Metalimnobia quadrimaculata to kolejny gatunek, który dużo łatwiej odnaleźć w postaci larwalnej (i wyhodować) niż spotkać imago w terenie. Przedstawiciel rodziny Limoniidae. To interesująca rodzina, a jej przedstawiciele mogą być myleni z Tipulidae.
Gatunek związany z sędziwym drzewostanem bukowym (także dębowym?). Larwy rozwijają się pod korą starych zmartwych już drzew i wiatrołomów. Okazy prezentowane na zdjęciu wyhodowałem - spotkane w postaci larw właśnie w takim środowisku (wydaje mi się, że tym samym, które preferuje Rhagium mordax), czyli pod korą grubych powalonych, zmurszałych buków nad strumieniem. Ostatnio udało mi się wyhodować 1 szt. (małą, wygłodzoną) z zupełnie innej lokalizacji, spod kory pieńka bukowego (dębowego?), co mnie dosyć zdziwiło.

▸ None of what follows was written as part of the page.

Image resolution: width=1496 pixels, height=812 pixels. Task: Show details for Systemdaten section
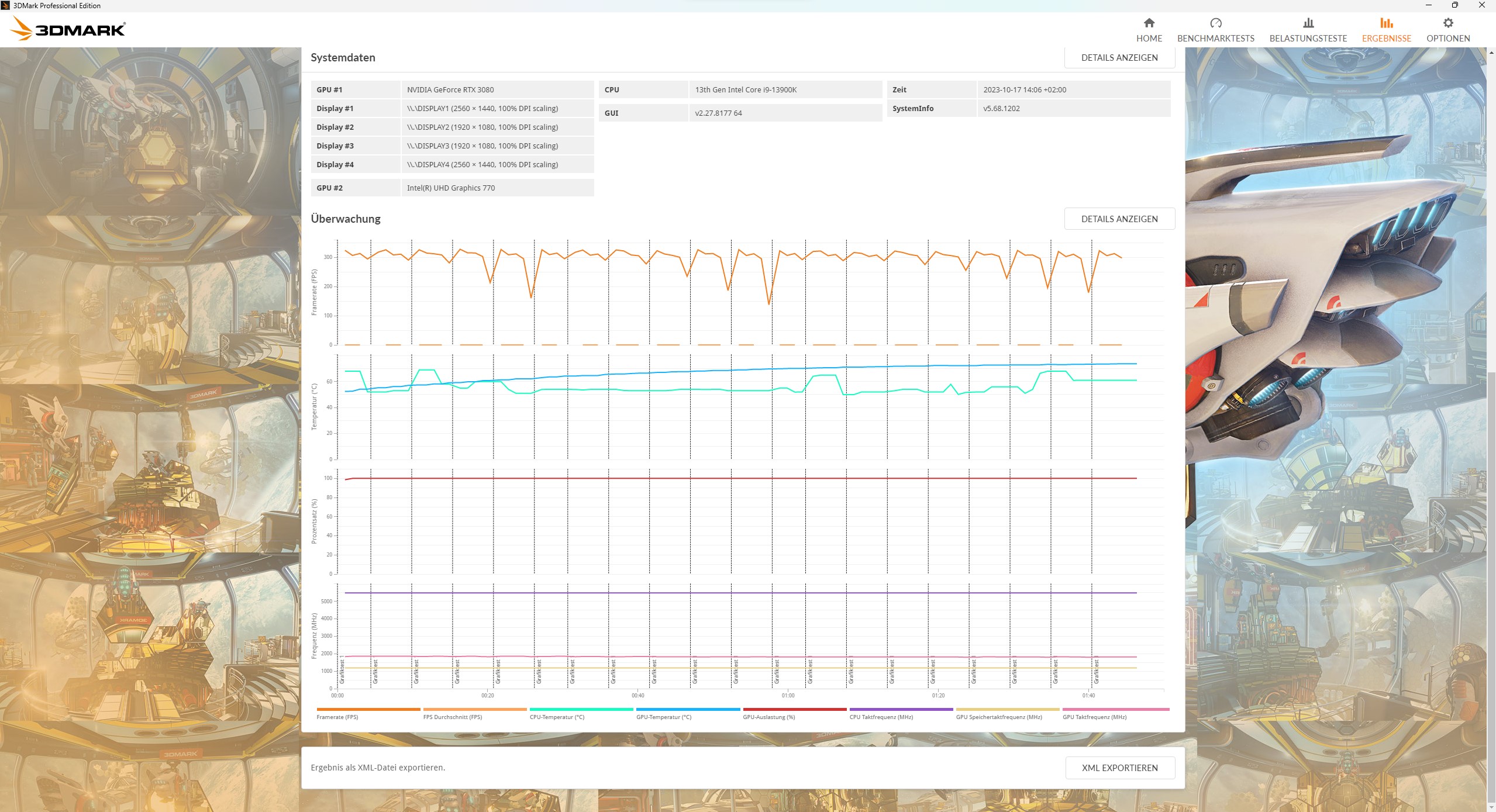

Larwy - czyli jak długie ciągnące się, smoliste, oblepione czym się da, niewiadomoco...
Widziałem nawet posklejane ze sobą, po kilka osobników w jednym miejscu. Wygląda to tak jakby podczas linienia ciągnęły za sobą to wszystko co powinny były odrzucić (rekordzista, tkórego widziałem miał do 10cm - larwa + to co miała za sobą przyklejone).